Systemic Complications after Subarachnoid Hemorrhage

Aneurysmal subarachnoid hemorrhage (SAH) is a neurologic emergency that affects an estimated 10 individuals in a population of 100.000 annually, and is associated with high mortality rates and significant morbidity among survivors(1,2) . The most important independent determinants of outcome include neurological state on admission (3-8), age (3, 5,7-9) large aneurysm size (> 10 mm)(6), and aneurysm rebleeding(10-12). Actually, medical complications may have a considerable impact on neurological outcomes and survival (Tab. 1). They are very common, and in recent large prospective cohorts, the proportions of death directly attributable to extracerebral organ injuries was estimated between 23 and 42%(13-16).

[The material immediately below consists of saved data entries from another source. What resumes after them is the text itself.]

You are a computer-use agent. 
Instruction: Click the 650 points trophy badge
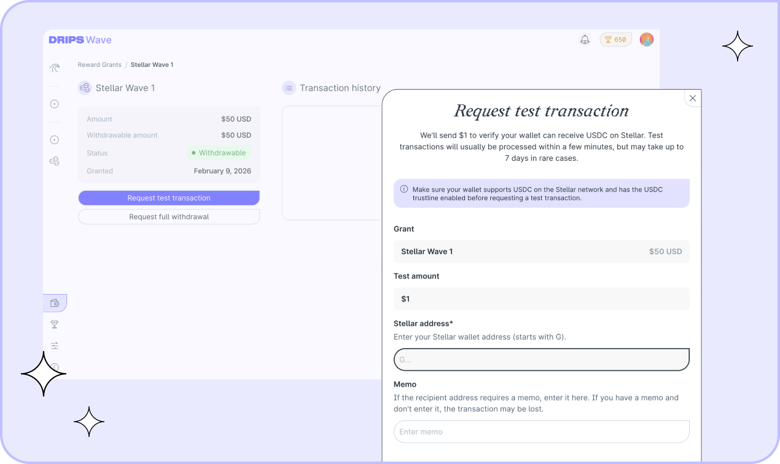pos(615,40)
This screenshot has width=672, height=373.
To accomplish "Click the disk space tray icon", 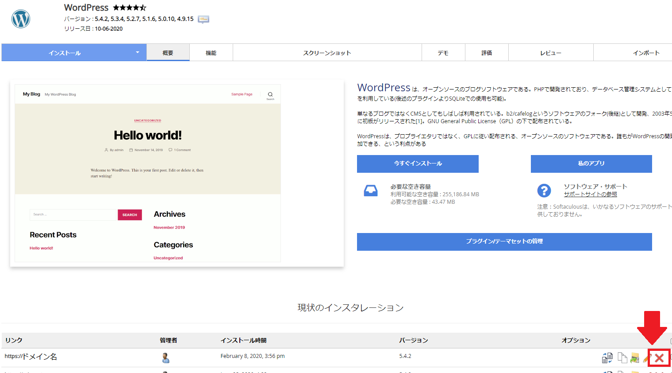I will (x=370, y=191).

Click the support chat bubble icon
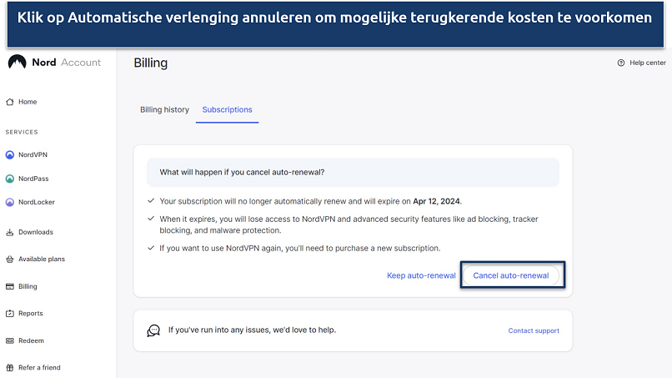153,330
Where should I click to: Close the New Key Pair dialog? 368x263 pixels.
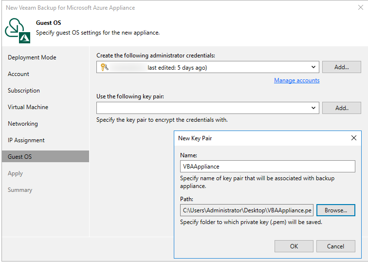click(354, 138)
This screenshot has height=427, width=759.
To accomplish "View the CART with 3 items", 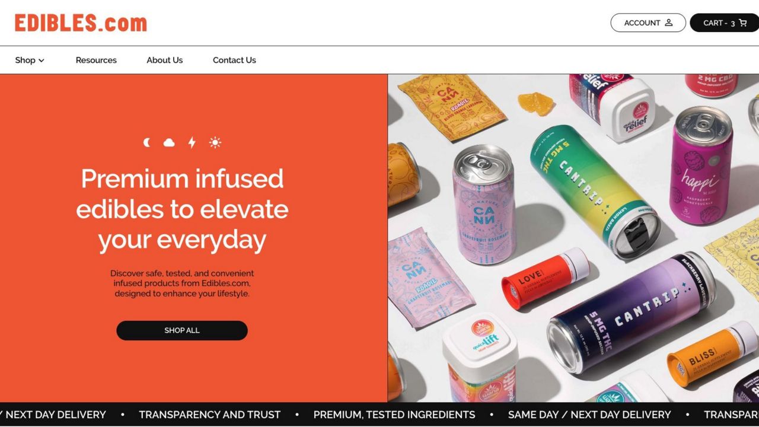I will 725,23.
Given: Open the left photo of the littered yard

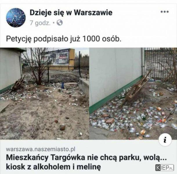Looking at the screenshot, I should click(44, 94).
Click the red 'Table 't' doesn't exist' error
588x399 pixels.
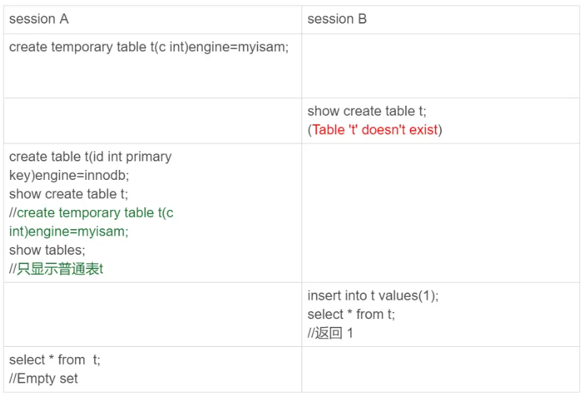click(x=375, y=130)
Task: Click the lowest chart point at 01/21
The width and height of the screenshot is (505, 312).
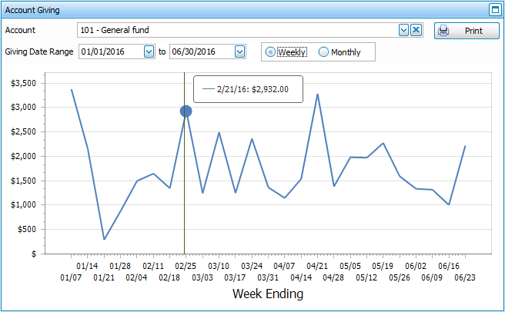Action: pyautogui.click(x=104, y=239)
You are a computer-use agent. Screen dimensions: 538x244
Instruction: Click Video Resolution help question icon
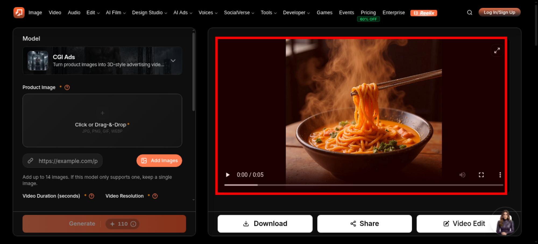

These are potentially modifiable derangements, that can exacerbate brain injury after SAH, and consist mainly in respiratory, cardiac, electrolyte and metabolic abnormalities. Recently, fever, anemia and hyperglycemia were found to be significantly independently associated with mortality and poor functional outcome (17); furthermore at 24 hours from the admission, hypoxemia, metabolic acidosis, hyperglycemia, and cardiovascular instability resulted to be the physiological abnormalities that independently predict poor outcome (15). Pathophysiological mechanisms are not completely understood. They are probably multifactorial and involve a massive catecholamine release at the time of the hemorrhage, and the activation of a remarkable inflammatory and immunological response, both within the brain and systemically. In this review the principle mechanisms of injury and the most important clinical features of prognostic relevant organ failures after SAH are described.